How easy it is, I believe, if you are not blessed to have a pastor like mine and/or read creditable authors such as C. S. Lewis and Timothy Keller, all of whom have read “between-the-lines” of Scripture and are able to perceive and discern differently than most, that hell is not about “fire and brimstone” but about an absence, an eternal absence of God, an eternal absence of God in relationship with us, in a love and grace-filled relationship with each of us, each of His children.
Consider Christ in the Garden, praying sweat-dropplets of blood. Why? He knew. He knew what was to happen. He knew that He would be scourged and crucified as well as humiliated and spit upon. But that wasn’t it. That’s not what caused the blood dropplets to form on His face and drop to the ground. What He knew was that, as He assumed our sins, God, His Father, His loving Father, would, for awhile, be absent from Him; and that was more than He could bear; and it was that, when the absence of His Father’s relational presence with Him became a reality, that He cried out, “Father, why hast Thou forsaken me?”
He comes to each of us differently but also the same. If you have had an encounter with God in which you knew, unequivocally, that His Presence was, most assuredly, with you and filling you, you know that there is nothing on earth like it; and you realize that, not only will there never be anything on earth to equal the feeling of His Presence with you but that, at all costs, you don’t want to live a second on earth with the absence of His Presence in your life, let alone, consider as did Christ, the prospect of an eternity spent in the absence of God. I know I don’t. And thanks to my pastor and his two sermons on the topic of “hell,” there is nothing more important to me now than avoiding the committing of sins and the asking for forgiveness of my sins, especially through the Lord’s Supper, in order to avoid my eternity being spent out of relationship with God.
But, what is interesting is that we don’t have to wait until we die to experience “hell.” There is much truth in the phrase, “Hell on earth.” Life on earth can be a hell if the center of our universe is ourselves. If we are so self-centered that everything is about us; if we choose to live in “meland” rather than “Heland.” If we love only ourselves and not “…our neighbor as ourselves.” If we believe and, therefore, live our lives assuming that we are in control of everything that touches us personally and, therefore, fail, so tragically with such dire consequences, to not only not be grateful to God for all His blessings but also fail to “love God with all our hearts and all our soul and all our mind and all our strength.”
According to the Bible, “man was made in God’s image.” That means that what we do to one another, as Jesus says in Matthew, we are doing to Him; and since Jesus is God incarnate, if we hate others, we hate Jesus; and, thus, we hate God.

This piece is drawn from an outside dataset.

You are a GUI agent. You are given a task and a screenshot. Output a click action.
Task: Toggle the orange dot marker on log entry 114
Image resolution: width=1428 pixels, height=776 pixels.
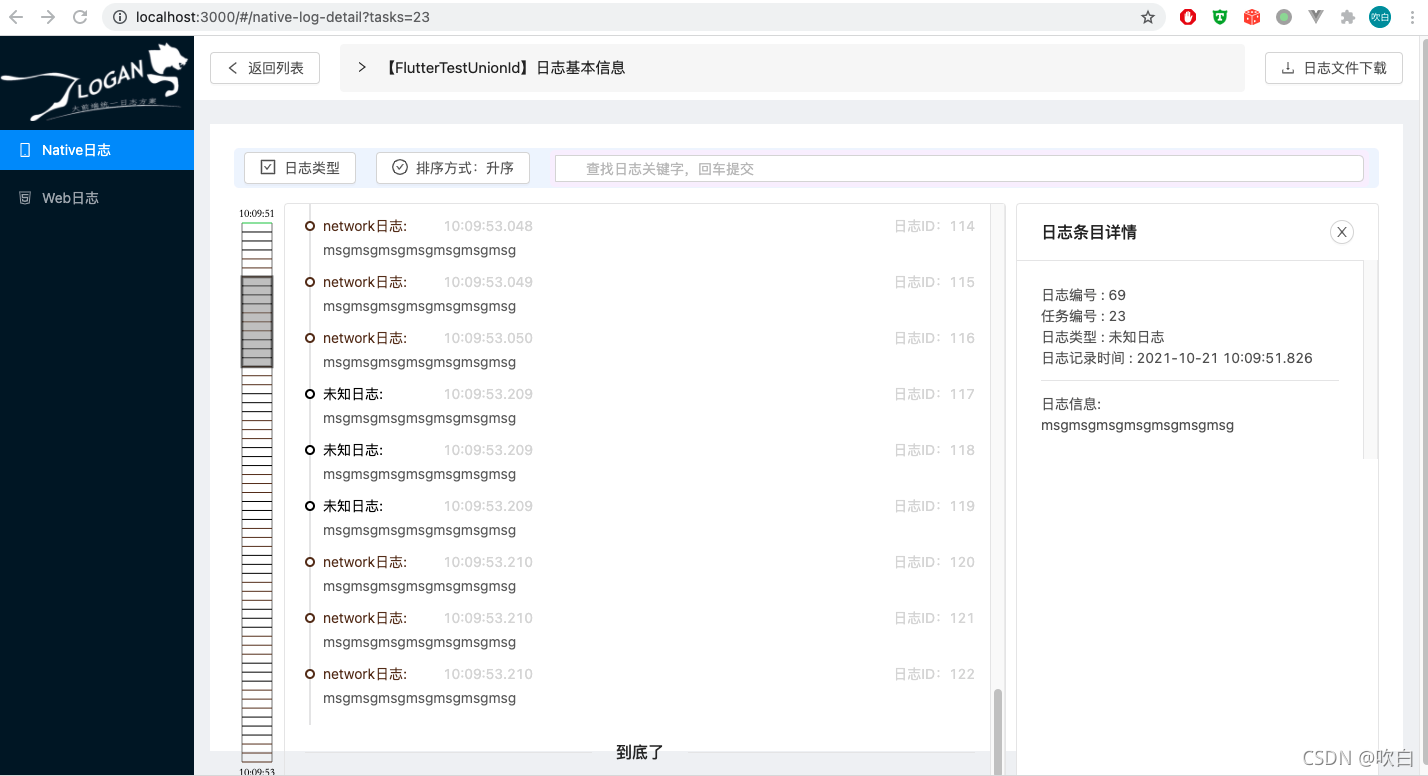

If we murder another human being, we murder Jesus; and, thus, we murder God. If we slander and/or lie about another person, we are slanding and/or lying about Jesus; and, thus, we slander and/or lie about God.
If we cannot and/or choose to not live in relationship with others here on earth, then we cannot and/or have chosen not to live in relationship with Christ; and, thus, we are telling God that we cannot and/or choose not to live in relationship with Him.
Oh, how easy it is to be so holier-than-thou and be so full of self-righteous indignation as was the elder son in the parable of the prodigal son. As he did not see himself for what he was and for how sinful he was in his righteousness, neither do we.
Oh, how easy it is to not only say but to live, “Look, she’s the one who said that about me. Let her come and apologize!” or to say and live, “It’ll be a cold day in July before I accept his apology.”
The devil makes it easy for us to commit such a sin, for truly this is a sin, by activating our destructive pride through deception.
How tough it is to “humble ourselves and turn the other cheek.”
How blessed it is, however, to be encouraged by and supported during such a counter-cultural behavior by someone or someones whom you trust and with whom you have entered into a relationship.
On several occasions, before I chose to live it; but when I thought it, I asked a friend, “Why do I have to be the one who apologizes?” His answer has always been the same, “Because someone has to.”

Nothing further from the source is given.